I am also an entertainer, a pianist by profession. I haven't found much work here in Cuernavaca, although those who hire me praise my work. I think perhaps if I go to a "tourist" area, I may be able to find more work plying my trade. 

I'm sad to hear that Yucatan is mainly desert. I can't quite figure Mexico out. Here we are in the tropics, yet unless one is well-off enough to afford a "garden", grass is hard to come by. How is it that almost every house in America can have a lawn, yet here in the tropics (I'm including Cuernavaca, too) are vast stretches of dusty, dry, barely living vegetation? I have been a guest of those who own huge areas of land in the municipality of Cuernavaca, and it is all dry and dusty. From the ads that I saw of the Yucatan, it looked much more lush and tropical.

Lastly, I'm disabled on a fixed income. I know there are beautiful gated/guarded communities here in Cuernavaca (I've played parties in many of them), but I cannot afford that lifestyle. I am living with the Mexican people in a Mexican working class neighborhood. Still, I would expect more greenery and tropical vegetation in a tropical country. Where I live, there's nothing but concrete and asphalt that meets the eye. Plus one very polluted river than stinks terribly. Honestly, I lived in areas of D.F. that had more parks and greenery than Cuernavaca! And D.F. is much cooler and to my liking temperature wise. However, I cannot stand the traffic, the people jamming the subways like cattle-cars, the high rental prices, and all the rush. 

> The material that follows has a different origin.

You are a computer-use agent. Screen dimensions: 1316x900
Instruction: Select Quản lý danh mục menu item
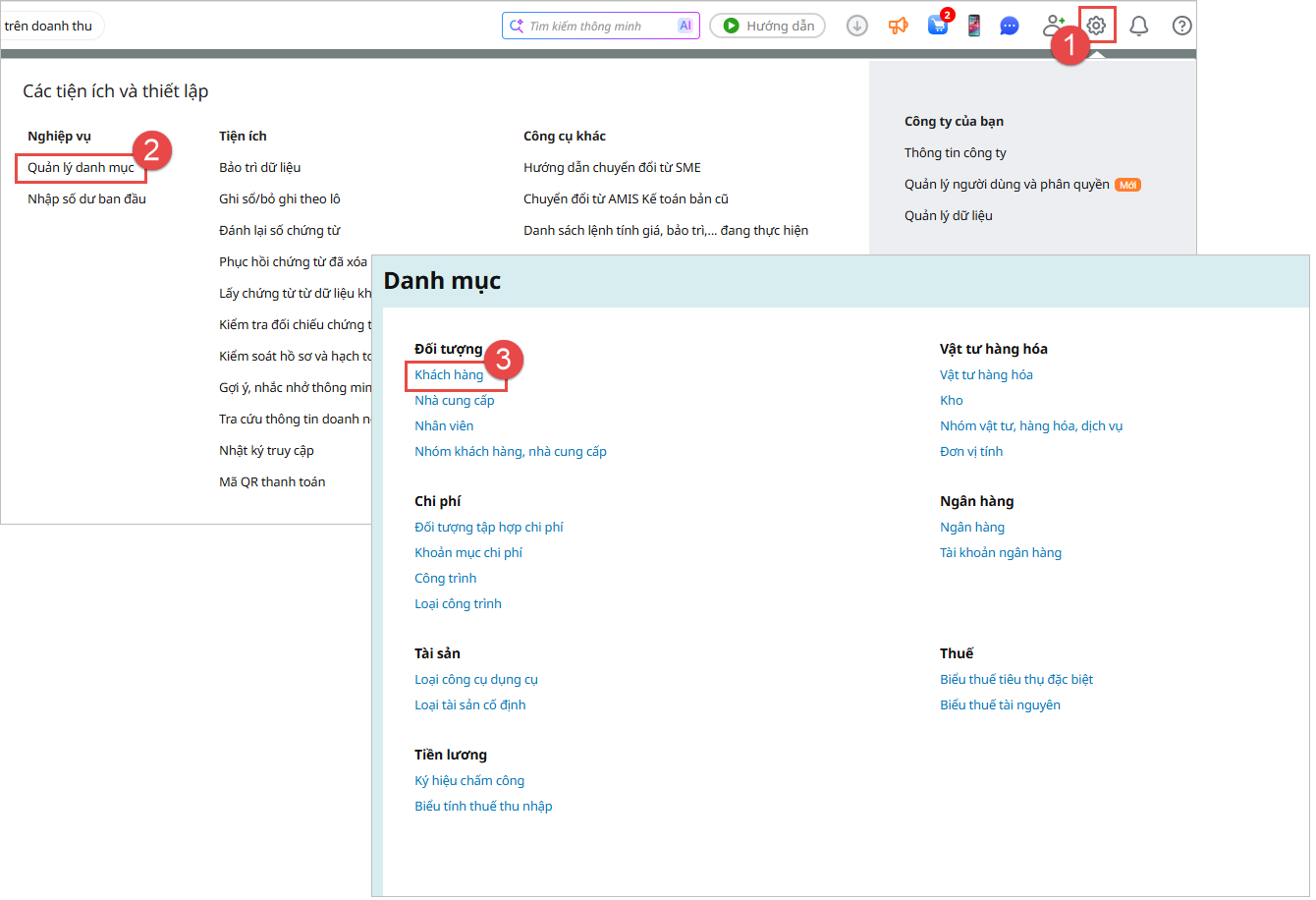tap(81, 168)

I realize I've gone all around in this post and not stayed on topic, but is there an inexpensive, cool, safe region, of Mexico? Thanks for your patience with me. It would take too long to explain how I ended up here, but suffice to say that I never had the time or opportunity to plan this move out in advance. I'm basically playing it by ear as best as I can.


----------



## RTL44 (Nov 26, 2013)

Vortexijah said:


> Several reasons . . . but nothing is carved in stone yet. While I have traveled extensively throughout Mexico, I do not know the Yucatan. I plan on making several trips to get to know the place.
> 
> First, I adore the beach. I grew up 20 minutes from the Atlantic Ocean and it's the only thing I miss about the U.S.
> 
> ...



I agree that the Yucatan can be hot & humid, but we happen to like that. If you are sensitive to heat and humidity, it probably is not the best place to live. There are jungles and rainforests and of course the Caribbean Sea. Take a look at Google Earth and you will see that it is mostly jungle. If you want cool, you would definitely need to look for places with higher elevation.


----------



## Hound Dog (Jan 18, 2009)

Vortexijah said:


> ...I'm sad to hear that Yucatan is mainly desert. I can't quite figure Mexico out. Here we are in the tropics, yet unless one is well-off enough to afford a "garden", grass is hard to come by. How is it that almost every house in America can have a lawn, yet here in the tropics (I'm including Cuernavaca, too) are vast stretches of dusty, dry, barely living vegetation? I have been a guest of those who own huge areas of land in the municipality of Cuernavaca, and it is all dry and dusty. From the ads that I saw of the Yucatan, it looked much more lush and tropical....


You certainly didn´t get the notion that the Yucatán is mainly desert from me. That is absolutely not the case. There are a few arid pockets in parts of the Yucatán, especially abutting the Caribbean Coast but I would not characterize even that as "desert".

The península is primarily scrub jungle characterized by endless, mostly stunted scrubby forest throughout the northern part of the península. Toward the south, the jungle becomes more lush and the jungles are far more beautiful in places with often magnificent trees and lush jungle undergrowth. 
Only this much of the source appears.